◆ **Task prompt**: The response must be a precise copy of the records that follow.

◆ **Dataset extract**:
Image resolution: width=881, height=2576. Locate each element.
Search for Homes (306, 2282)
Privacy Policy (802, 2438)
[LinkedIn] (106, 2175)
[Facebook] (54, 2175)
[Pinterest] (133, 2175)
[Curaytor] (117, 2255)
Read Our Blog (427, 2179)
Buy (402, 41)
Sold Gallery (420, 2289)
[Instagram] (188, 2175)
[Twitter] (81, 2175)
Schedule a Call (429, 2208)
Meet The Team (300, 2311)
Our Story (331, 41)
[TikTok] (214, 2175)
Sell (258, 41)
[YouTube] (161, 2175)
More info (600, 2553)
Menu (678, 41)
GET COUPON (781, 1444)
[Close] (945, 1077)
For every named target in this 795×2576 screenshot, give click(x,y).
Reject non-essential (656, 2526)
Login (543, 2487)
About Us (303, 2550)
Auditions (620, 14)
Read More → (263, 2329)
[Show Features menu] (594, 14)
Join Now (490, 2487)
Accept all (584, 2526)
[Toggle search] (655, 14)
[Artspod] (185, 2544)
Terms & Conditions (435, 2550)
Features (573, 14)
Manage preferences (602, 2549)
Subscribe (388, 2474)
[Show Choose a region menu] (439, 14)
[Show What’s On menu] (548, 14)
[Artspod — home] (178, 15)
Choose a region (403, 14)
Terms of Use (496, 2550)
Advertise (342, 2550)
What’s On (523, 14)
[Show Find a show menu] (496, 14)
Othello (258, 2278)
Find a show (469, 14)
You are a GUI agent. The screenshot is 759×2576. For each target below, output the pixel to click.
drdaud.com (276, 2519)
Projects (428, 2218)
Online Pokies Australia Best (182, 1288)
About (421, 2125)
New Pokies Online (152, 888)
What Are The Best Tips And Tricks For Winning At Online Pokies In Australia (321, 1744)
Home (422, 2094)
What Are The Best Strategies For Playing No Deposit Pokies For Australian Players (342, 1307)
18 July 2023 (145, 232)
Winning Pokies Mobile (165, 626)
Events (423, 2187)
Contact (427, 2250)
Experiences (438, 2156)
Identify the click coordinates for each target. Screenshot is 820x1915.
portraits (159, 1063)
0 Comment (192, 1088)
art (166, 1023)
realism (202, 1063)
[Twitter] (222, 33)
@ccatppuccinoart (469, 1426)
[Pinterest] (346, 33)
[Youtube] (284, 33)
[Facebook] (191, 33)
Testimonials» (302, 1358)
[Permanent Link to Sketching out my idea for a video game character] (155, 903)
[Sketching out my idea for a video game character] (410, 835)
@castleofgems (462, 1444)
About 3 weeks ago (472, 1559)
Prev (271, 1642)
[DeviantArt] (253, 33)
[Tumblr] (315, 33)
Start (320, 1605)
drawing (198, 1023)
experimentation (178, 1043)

◆ **Reply**:
Image resolution: width=881, height=2576. Locate each element.
Search for Homes (306, 2282)
Privacy Policy (802, 2438)
[LinkedIn] (106, 2175)
[Facebook] (54, 2175)
[Pinterest] (133, 2175)
[Curaytor] (117, 2255)
Read Our Blog (427, 2179)
Buy (402, 41)
Sold Gallery (420, 2289)
[Instagram] (188, 2175)
[Twitter] (81, 2175)
Schedule a Call (429, 2208)
Meet The Team (300, 2311)
Our Story (331, 41)
[TikTok] (214, 2175)
Sell (258, 41)
[YouTube] (161, 2175)
More info (600, 2553)
Menu (678, 41)
GET COUPON (781, 1444)
[Close] (945, 1077)
For every named target in this 795×2576 screenshot, give click(x,y).
Reject non-essential (656, 2526)
Login (543, 2487)
About Us (303, 2550)
Auditions (620, 14)
Read More → (263, 2329)
[Show Features menu] (594, 14)
Join Now (490, 2487)
Accept all (584, 2526)
[Toggle search] (655, 14)
[Artspod] (185, 2544)
Terms & Conditions (435, 2550)
Features (573, 14)
Manage preferences (602, 2549)
Subscribe (388, 2474)
[Show Choose a region menu] (439, 14)
[Show What’s On menu] (548, 14)
[Artspod — home] (178, 15)
Choose a region (403, 14)
Terms of Use (496, 2550)
Advertise (342, 2550)
What’s On (523, 14)
[Show Find a show menu] (496, 14)
Othello (258, 2278)
Find a show (469, 14)
You are a GUI agent. The screenshot is 759×2576. For each target below, output the pixel to click.
drdaud.com (276, 2519)
Projects (428, 2218)
Online Pokies Australia Best (182, 1288)
About (421, 2125)
New Pokies Online (152, 888)
What Are The Best Tips And Tricks For Winning At Online Pokies In Australia (321, 1744)
Home (422, 2094)
What Are The Best Strategies For Playing No Deposit Pokies For Australian Players (342, 1307)
18 July 2023 (145, 232)
Winning Pokies Mobile (165, 626)
Events (423, 2187)
Contact (427, 2250)
Experiences (438, 2156)
Identify the click coordinates for each target. Screenshot is 820x1915.
portraits (159, 1063)
0 Comment (192, 1088)
art (166, 1023)
realism (202, 1063)
[Twitter] (222, 33)
@ccatppuccinoart (469, 1426)
[Pinterest] (346, 33)
[Youtube] (284, 33)
[Facebook] (191, 33)
Testimonials» (302, 1358)
[Permanent Link to Sketching out my idea for a video game character] (155, 903)
[Sketching out my idea for a video game character] (410, 835)
@castleofgems (462, 1444)
About 3 weeks ago (472, 1559)
Prev (271, 1642)
[DeviantArt] (253, 33)
[Tumblr] (315, 33)
Start (320, 1605)
drawing (198, 1023)
experimentation (178, 1043)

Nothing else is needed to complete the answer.